Could you write the entries out again, exactly as they appear?

Collected data

........

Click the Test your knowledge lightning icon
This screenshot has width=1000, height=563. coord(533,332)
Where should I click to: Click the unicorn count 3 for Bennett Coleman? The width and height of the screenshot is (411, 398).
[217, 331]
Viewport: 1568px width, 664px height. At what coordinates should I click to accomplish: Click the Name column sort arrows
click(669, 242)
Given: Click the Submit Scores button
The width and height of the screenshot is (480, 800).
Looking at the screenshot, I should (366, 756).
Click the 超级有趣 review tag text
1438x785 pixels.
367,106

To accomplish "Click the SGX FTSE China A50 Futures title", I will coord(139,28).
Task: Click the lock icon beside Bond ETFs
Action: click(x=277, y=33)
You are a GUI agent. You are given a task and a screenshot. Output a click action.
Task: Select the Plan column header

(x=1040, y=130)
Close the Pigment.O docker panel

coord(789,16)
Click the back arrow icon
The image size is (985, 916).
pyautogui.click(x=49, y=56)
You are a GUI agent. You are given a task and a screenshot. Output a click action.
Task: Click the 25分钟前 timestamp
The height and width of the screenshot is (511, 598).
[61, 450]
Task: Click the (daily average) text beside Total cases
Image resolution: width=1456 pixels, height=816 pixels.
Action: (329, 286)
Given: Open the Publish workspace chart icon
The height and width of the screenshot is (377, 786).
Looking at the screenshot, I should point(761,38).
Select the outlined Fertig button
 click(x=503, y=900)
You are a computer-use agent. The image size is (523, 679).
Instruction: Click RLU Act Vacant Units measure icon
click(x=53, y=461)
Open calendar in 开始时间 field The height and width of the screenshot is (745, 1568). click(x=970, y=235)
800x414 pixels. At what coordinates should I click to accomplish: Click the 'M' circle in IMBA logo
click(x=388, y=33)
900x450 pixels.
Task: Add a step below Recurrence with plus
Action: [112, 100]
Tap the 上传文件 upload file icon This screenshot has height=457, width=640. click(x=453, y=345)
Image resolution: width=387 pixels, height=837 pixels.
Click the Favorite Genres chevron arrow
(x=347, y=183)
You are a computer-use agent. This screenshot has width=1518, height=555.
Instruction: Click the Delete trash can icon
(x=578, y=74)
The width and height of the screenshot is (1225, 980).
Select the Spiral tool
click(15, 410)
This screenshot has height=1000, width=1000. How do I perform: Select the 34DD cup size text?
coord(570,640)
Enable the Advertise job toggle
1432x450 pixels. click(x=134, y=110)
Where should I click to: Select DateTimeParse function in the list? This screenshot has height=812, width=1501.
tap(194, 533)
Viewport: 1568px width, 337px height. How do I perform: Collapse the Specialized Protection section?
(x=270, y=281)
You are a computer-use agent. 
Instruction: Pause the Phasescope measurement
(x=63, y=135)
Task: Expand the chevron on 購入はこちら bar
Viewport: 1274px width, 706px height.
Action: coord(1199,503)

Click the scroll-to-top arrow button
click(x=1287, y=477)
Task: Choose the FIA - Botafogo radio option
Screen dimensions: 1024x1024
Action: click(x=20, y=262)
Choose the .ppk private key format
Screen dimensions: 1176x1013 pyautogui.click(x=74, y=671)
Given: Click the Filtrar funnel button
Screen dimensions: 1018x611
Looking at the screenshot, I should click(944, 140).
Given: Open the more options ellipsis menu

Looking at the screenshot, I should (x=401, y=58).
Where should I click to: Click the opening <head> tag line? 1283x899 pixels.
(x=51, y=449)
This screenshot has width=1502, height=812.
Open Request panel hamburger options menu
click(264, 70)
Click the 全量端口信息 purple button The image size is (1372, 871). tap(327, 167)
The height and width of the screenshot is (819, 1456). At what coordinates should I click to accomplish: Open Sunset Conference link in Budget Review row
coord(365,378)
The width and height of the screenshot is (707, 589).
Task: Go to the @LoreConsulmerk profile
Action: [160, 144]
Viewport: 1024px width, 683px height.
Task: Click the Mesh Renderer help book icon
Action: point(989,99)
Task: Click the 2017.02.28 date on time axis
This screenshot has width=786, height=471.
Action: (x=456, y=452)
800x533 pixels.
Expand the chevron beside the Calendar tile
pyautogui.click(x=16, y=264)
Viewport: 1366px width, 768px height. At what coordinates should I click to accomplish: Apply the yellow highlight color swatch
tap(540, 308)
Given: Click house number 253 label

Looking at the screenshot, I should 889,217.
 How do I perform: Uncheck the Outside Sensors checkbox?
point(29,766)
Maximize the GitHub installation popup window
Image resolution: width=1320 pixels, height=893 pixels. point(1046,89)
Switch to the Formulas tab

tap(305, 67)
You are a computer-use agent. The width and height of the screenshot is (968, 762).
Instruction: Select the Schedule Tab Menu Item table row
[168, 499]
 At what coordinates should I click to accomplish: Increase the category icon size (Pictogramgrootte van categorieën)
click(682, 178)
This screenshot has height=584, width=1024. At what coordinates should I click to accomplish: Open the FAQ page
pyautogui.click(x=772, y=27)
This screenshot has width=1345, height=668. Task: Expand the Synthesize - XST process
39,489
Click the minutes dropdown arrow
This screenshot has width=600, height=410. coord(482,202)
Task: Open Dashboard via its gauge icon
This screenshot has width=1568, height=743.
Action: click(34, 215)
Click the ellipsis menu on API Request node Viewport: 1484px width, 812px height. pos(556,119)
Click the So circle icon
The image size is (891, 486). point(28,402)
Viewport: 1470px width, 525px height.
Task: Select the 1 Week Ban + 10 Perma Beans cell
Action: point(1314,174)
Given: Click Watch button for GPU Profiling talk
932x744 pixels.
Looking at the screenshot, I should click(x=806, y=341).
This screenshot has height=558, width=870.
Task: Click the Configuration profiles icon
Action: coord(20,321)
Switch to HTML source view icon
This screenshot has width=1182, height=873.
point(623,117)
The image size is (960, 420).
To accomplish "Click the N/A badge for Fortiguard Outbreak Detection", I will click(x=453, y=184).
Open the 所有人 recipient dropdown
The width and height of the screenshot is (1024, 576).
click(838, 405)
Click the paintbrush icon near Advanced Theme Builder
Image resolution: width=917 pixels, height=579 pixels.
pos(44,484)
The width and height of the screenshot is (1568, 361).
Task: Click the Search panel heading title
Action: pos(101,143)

........

▶ **Solution**
Click the Test your knowledge lightning icon
This screenshot has width=1000, height=563. coord(533,332)
Where should I click to: Click the unicorn count 3 for Bennett Coleman? The width and height of the screenshot is (411, 398).
[217, 331]
Viewport: 1568px width, 664px height. At what coordinates should I click to accomplish: Click the Name column sort arrows
click(669, 242)
Given: Click the Submit Scores button
The width and height of the screenshot is (480, 800).
Looking at the screenshot, I should (366, 756).
Click the 超级有趣 review tag text
1438x785 pixels.
367,106

To accomplish "Click the SGX FTSE China A50 Futures title", I will coord(139,28).
Task: Click the lock icon beside Bond ETFs
Action: click(x=277, y=33)
You are a GUI agent. You are given a task and a screenshot. Output a click action.
Task: Select the Plan column header

(x=1040, y=130)
Close the Pigment.O docker panel

coord(789,16)
Click the back arrow icon
The image size is (985, 916).
pyautogui.click(x=49, y=56)
You are a GUI agent. You are given a task and a screenshot. Output a click action.
Task: Click the 25分钟前 timestamp
The height and width of the screenshot is (511, 598).
[61, 450]
Task: Click the (daily average) text beside Total cases
Image resolution: width=1456 pixels, height=816 pixels.
Action: (329, 286)
Given: Open the Publish workspace chart icon
The height and width of the screenshot is (377, 786).
Looking at the screenshot, I should point(761,38).
Select the outlined Fertig button
 click(x=503, y=900)
You are a computer-use agent. The image size is (523, 679).
Instruction: Click RLU Act Vacant Units measure icon
click(x=53, y=461)
Open calendar in 开始时间 field The height and width of the screenshot is (745, 1568). click(x=970, y=235)
800x414 pixels. At what coordinates should I click to accomplish: Click the 'M' circle in IMBA logo
click(x=388, y=33)
900x450 pixels.
Task: Add a step below Recurrence with plus
Action: [112, 100]
Tap the 上传文件 upload file icon This screenshot has height=457, width=640. click(x=453, y=345)
Image resolution: width=387 pixels, height=837 pixels.
Click the Favorite Genres chevron arrow
(x=347, y=183)
You are a computer-use agent. This screenshot has width=1518, height=555.
Instruction: Click the Delete trash can icon
(x=578, y=74)
The width and height of the screenshot is (1225, 980).
Select the Spiral tool
click(15, 410)
This screenshot has height=1000, width=1000. How do I perform: Select the 34DD cup size text?
coord(570,640)
Enable the Advertise job toggle
1432x450 pixels. click(x=134, y=110)
Where should I click to: Select DateTimeParse function in the list? This screenshot has height=812, width=1501.
tap(194, 533)
Viewport: 1568px width, 337px height. How do I perform: Collapse the Specialized Protection section?
(x=270, y=281)
You are a computer-use agent. 
Instruction: Pause the Phasescope measurement
(x=63, y=135)
Task: Expand the chevron on 購入はこちら bar
Viewport: 1274px width, 706px height.
Action: coord(1199,503)

Click the scroll-to-top arrow button
click(x=1287, y=477)
Task: Choose the FIA - Botafogo radio option
Screen dimensions: 1024x1024
Action: click(x=20, y=262)
Choose the .ppk private key format
Screen dimensions: 1176x1013 pyautogui.click(x=74, y=671)
Given: Click the Filtrar funnel button
Screen dimensions: 1018x611
Looking at the screenshot, I should click(944, 140).
Given: Open the more options ellipsis menu

Looking at the screenshot, I should (x=401, y=58).
Where should I click to: Click the opening <head> tag line? 1283x899 pixels.
(x=51, y=449)
This screenshot has width=1502, height=812.
Open Request panel hamburger options menu
click(264, 70)
Click the 全量端口信息 purple button The image size is (1372, 871). tap(327, 167)
The height and width of the screenshot is (819, 1456). At what coordinates should I click to accomplish: Open Sunset Conference link in Budget Review row
coord(365,378)
The width and height of the screenshot is (707, 589).
Task: Go to the @LoreConsulmerk profile
Action: [160, 144]
Viewport: 1024px width, 683px height.
Task: Click the Mesh Renderer help book icon
Action: point(989,99)
Task: Click the 2017.02.28 date on time axis
This screenshot has width=786, height=471.
Action: (x=456, y=452)
800x533 pixels.
Expand the chevron beside the Calendar tile
pyautogui.click(x=16, y=264)
Viewport: 1366px width, 768px height. At what coordinates should I click to accomplish: Apply the yellow highlight color swatch
tap(540, 308)
Given: Click house number 253 label

Looking at the screenshot, I should 889,217.
 How do I perform: Uncheck the Outside Sensors checkbox?
point(29,766)
Maximize the GitHub installation popup window
Image resolution: width=1320 pixels, height=893 pixels. point(1046,89)
Switch to the Formulas tab

tap(305, 67)
You are a computer-use agent. The width and height of the screenshot is (968, 762).
Instruction: Select the Schedule Tab Menu Item table row
[168, 499]
 At what coordinates should I click to accomplish: Increase the category icon size (Pictogramgrootte van categorieën)
click(682, 178)
This screenshot has height=584, width=1024. At what coordinates should I click to accomplish: Open the FAQ page
pyautogui.click(x=772, y=27)
This screenshot has width=1345, height=668. Task: Expand the Synthesize - XST process
39,489
Click the minutes dropdown arrow
This screenshot has width=600, height=410. coord(482,202)
Task: Open Dashboard via its gauge icon
This screenshot has width=1568, height=743.
Action: click(34, 215)
Click the ellipsis menu on API Request node Viewport: 1484px width, 812px height. pos(556,119)
Click the So circle icon
The image size is (891, 486). point(28,402)
Viewport: 1470px width, 525px height.
Task: Select the 1 Week Ban + 10 Perma Beans cell
Action: point(1314,174)
Given: Click Watch button for GPU Profiling talk
932x744 pixels.
Looking at the screenshot, I should click(x=806, y=341).
This screenshot has height=558, width=870.
Task: Click the Configuration profiles icon
Action: coord(20,321)
Switch to HTML source view icon
This screenshot has width=1182, height=873.
point(623,117)
The image size is (960, 420).
To accomplish "Click the N/A badge for Fortiguard Outbreak Detection", I will click(x=453, y=184).
Open the 所有人 recipient dropdown
The width and height of the screenshot is (1024, 576).
click(838, 405)
Click the paintbrush icon near Advanced Theme Builder
Image resolution: width=917 pixels, height=579 pixels.
pos(44,484)
The width and height of the screenshot is (1568, 361).
Task: Click the Search panel heading title
Action: pos(101,143)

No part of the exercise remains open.